I need to know how many different spanning trees of $K_n \setminus e$ are there. $K_n \setminus e$ is a graph created by removing one of the edges of a full graph $K_n$.

Well as we all know the number of spanning trees of a full graph is $n^{n-2}$. But graphs fulfill the deletion-contraction rule, meaning that $\tau$ being the number of spanning trees fulfills the following equality.

$\tau(K_n)-\tau(K_n / e)=\tau(K_n \setminus e)$, where $K_n / e$ is a graph made by joining two vertices at the end of edge $e$ and connecting it to all neigbours of edges that lie on $e$. But $K_n / e$ is $K_{n-1}$, right? It has $n-1$ vertices and each an every one of them connects to each other. Therefore $\tau(K_n \setminus e)=n^{n-2}-(n-1)^{n-3}$, right?

Or does deletion contraction rule not apply to simple graphs?

Best Answer

We create a bipartite graph. In one part we have the $n^{n-2}$ labeled spanning trees of $K_n$, and in the other part we have the $\binom{n}{2}$ edges in $K_n$, and we draw an edge between two vertices whenever a tree contains an edge.
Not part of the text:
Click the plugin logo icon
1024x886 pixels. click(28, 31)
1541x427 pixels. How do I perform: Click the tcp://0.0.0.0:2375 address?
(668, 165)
It'll looks something like the image below:

enter image description here

Trees have $n-1$ edges, so the degree of every tree vertex in the above graph is $n-1$. By symmetry, every edge in $K_n$ belongs to the same number of trees, say $d$, which is also the degree of any edge vertex in the above graph. Hence the number of edges in the above graph is $$n^{n-2} (n-1)=d \binom{n}{2}$$ which implies that $$d=\frac{n^{n-2} (n-1)}{\binom{n}{2}}=2n^{n-3}.$$

The number of trees that contain a given edge is $d$, so the number of trees that don't contain that edge is $$n^{n-2}-d=n^{n-3}(n-2).$$ This is also the number of labeled spanning trees of $K_n \setminus \{e\}$.